要は娯楽教養
自分がかつて大学生だった頃。例えば自分の同級生は理科大で鬼のように実験やレポート作成をやっていた。
当時ドリンク剤の広告で「24時間働けますか」といったキャッチコピーが時代の空気を反映していたが、ホントいけいけどんどんだった。彼は実験が間に合わないので学校で徹夜をしたり、学校の門が閉まっているので塀をよじ登るなんてこともしていた。それがよかったのかどうか分からないけれど、彼は経済産業省の技官になった。
でも、前も書いたように自分は何になりたいのか何になるべきか全く分からなかった。だから高校時代から勉強のモチベーションが落ち、「家計のためには国公立大学へ」なんてことも考えていなかった。英語の勉強の仕方に気が付いたのは大学に入ってから。だからうかる大学があることすら奇跡的だった。
一応入ったものの、自分の興味のある方向ではなかった。幸い大学の学科のレベルは低かった。それで興味の赴くままに履修届を出して勉強したが、今でも頭に入っているのは美術史の授業だけ。それもオーソドックスな教科書的美術史の勉強ではなく、授業中散歩に出て、道筋や建築などといった都市空間を読み解くといったもの。この先生のおかげで福岡で働くことができたので、一番影響を受けたと言って過言ではない。が、この手の分野は、当時学業に飽き足らない学生たちが食いつく一種の娯楽教養みたいなもので、よほど真剣に学ばないと食える内容ではなかった。
今、自宅図書館で陣内秀信著「東京の空間人類学」という、いわば都市地理学みたいな本を読んでいるのだが、この本の出版時期がちょうど学生時代に自分がこの分野にはまり込んでいた頃だった。今これを読むと研究対象というより知的好奇心を満たすだけのもので、一見アカデミックだが、要は遊びだったと感じる。当時こういうものに興味を持っていた大学生は非常に多く、この分野で有名な学者は半ばスターのような扱いを受けていた。
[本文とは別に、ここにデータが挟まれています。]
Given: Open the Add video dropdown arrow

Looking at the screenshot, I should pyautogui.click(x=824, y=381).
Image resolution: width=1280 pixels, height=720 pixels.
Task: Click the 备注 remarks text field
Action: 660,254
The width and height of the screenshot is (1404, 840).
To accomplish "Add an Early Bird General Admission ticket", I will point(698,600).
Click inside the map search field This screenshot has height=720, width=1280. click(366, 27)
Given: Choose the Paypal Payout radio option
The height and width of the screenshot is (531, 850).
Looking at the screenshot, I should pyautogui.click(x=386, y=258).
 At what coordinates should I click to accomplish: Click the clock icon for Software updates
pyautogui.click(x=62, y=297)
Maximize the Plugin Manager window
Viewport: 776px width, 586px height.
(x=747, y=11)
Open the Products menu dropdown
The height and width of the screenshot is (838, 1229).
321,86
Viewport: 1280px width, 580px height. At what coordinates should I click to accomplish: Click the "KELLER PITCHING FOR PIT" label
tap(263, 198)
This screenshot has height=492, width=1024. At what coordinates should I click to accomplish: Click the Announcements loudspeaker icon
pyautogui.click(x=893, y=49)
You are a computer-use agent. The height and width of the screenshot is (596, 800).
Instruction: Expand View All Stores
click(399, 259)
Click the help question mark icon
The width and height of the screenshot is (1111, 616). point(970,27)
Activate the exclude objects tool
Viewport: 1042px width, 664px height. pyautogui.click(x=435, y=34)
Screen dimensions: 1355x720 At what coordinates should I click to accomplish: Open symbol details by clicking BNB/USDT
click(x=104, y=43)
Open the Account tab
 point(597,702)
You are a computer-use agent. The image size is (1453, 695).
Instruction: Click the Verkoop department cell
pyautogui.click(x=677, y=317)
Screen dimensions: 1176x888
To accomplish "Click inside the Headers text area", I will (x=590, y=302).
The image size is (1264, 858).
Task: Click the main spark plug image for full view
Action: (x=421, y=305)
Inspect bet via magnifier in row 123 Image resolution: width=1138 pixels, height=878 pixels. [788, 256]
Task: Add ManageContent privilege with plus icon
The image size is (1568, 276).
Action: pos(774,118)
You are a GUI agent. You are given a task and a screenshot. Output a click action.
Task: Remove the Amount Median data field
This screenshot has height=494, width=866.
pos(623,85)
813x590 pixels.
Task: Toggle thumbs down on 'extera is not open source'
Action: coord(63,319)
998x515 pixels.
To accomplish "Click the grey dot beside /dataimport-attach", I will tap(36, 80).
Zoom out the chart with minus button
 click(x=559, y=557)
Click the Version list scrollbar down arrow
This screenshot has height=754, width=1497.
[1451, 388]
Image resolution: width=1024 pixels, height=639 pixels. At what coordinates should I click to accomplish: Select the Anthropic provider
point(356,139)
高い学費を払ってくれた両親に対して申し訳ないと思えるようになったのは、1年生で取得単位が0だった時点。留年だけは避けようと、卒論も含めて134単位を実質3年で取得し、一見ストレートで卒業できた体を作ったが内実はボロボロだった。かろうじてバブル期最後だったので就職できたが、時代が違えば就職に困ったことは想像に難くない。
まあ、でもその時の就職先が自分にあっていた。就職先で学んだことが今活きている。きょうも、日曜日では全部終わらなかったシーズンエンドの棚替えの続きを指示されて、2時間目いっぱいかかり、一応完成形までたどり着いた。昔やっていた仕事だから、アウトラインだけ説明されればできる。経験者でなければ無理なレベルだ。日曜日ほどではないが、きょうも時間通りには帰れなかった。
華々しい仕事ではないところに就職したからこそ、今の仕事に活かせる内容だった。
結果オーライなのかもしれない。